15. The aforementioned advisory thus, clearly envisages that for

ICEGATE registered users, the date of removal of the system

inability, in context to the third order dated 17.04.2023 would be

the date of issue of advisory which is 27.07.2023. Thus,

practically, the D.G. Systems has acknowledged that the technical

glitches were existing till 27.07.2023.

16. This Court observes that provision of law under Section 47 of

the Act of 1962 clearly provides for payment of import duty by the

importer on the date of presentation of the bill of entry in case of

self assessment and within one day (excluding holidays) from the

date on which the bill of entry is returned to him by the proper

officer for payment of duty in the case of assessment,

reassessment or provisional assessment.

17. In this case, the petitioner has been able to demonstrate

that bill of entry had been returned on 19.04.2023 whereas within

24 hours, a genuine effort to make the necessary payments vide

Annexure-8 were made and in pursuance of bill of entries, the

necessary payments were forwarded to the concerned Bank,

which is reflected in Annexure-8.

[2025:RJ-JD:7191-DB] (14 of 15) [CW-2899/2024]

18. This Court finds that the order dated 17.04.2023

acknowledged the technical difficulties to have been resolved only

to a large extent, but not entirely. The order dated 17.04.2023

itself stipulates the requirement of waiver of the interest as per

the certification given by the D.G. Systems regarding the duty and

interest from the date of removal of such system inability at the

Common Portal. Since, the date of removal of system inability at

the common portal has been certified by the D.G. Systems vide

advisory dated 27.07.2023 to be 27.07.2023 itself, therefore, the

respondents cannot claim interest and will have to refund any

interest which has been taken by them for the transaction in

question, particularly, when the petitioner made the necessary

payments in pursuance of the bill of entry having been returned,

though the payment itself may have a third party failure, which

cannot be attributed to the present petitioner. The certification by

the D.G. Systems of the technical difficulties in existence making

the system having inability at the Common Portal upto 27.07.2023

clinches the issue of refund in accordance with Section 27 of the

Act of 1962 read with the Circular dated 17.04.2023.

19. The judgment cited by learned counsel for the petitioner in

the case of Vishnu Aroma Pouching Pvt.

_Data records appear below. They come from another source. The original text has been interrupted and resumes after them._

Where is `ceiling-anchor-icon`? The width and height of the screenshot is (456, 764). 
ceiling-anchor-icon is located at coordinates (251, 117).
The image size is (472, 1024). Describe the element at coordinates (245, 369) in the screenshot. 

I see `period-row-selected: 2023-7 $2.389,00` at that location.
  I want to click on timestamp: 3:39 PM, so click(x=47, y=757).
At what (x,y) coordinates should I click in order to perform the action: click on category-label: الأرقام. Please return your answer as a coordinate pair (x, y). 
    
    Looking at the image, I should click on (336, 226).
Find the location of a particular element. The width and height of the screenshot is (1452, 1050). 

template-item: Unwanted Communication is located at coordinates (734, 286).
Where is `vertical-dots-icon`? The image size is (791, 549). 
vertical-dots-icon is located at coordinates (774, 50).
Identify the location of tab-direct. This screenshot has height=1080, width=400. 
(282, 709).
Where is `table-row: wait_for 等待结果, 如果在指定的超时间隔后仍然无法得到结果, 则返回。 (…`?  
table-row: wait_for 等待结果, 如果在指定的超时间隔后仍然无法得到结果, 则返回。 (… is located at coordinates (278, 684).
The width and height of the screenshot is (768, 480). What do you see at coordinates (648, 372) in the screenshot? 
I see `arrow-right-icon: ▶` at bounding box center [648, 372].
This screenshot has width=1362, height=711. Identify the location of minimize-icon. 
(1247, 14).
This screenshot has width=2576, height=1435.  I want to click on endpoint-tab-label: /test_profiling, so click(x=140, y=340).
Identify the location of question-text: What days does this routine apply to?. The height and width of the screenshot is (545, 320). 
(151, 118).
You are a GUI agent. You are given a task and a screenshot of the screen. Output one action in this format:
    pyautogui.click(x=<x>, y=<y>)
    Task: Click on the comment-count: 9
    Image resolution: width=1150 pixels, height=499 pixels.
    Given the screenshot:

Ltd. (supra)

establishes broad parameters for technical failure and holds that

no interest is demandable from the persons for delay in crediting

to the government account, particularly, when the delay is due to

technical glitches.

20. This Court is firmly of the opinion that the impugned order

dated 21.11.2023 suffers from inconsistency with conjoint reading

[2025:RJ-JD:7191-DB] (15 of 15) [CW-2899/2024]

of Section 47 and Section 27 of the Act of 1962, order dated

17.04.2023, the advisory issued on 27.07.2023 and the effort of

the petitioner to make the necessary payments to the Banks

successfully on 20.04.2023 vide Annexure-8.

21. In light of the foregoing discussion, the present petition is

allowed, and while quashing and setting the impugned order dated

21.11.2023, the respondents are directed to refund the amount in

question pertaining to the interest of the said period to the

petitioner within a period of three months from the date of receipt

of certified copy of this order. Stay petition stands disposed of.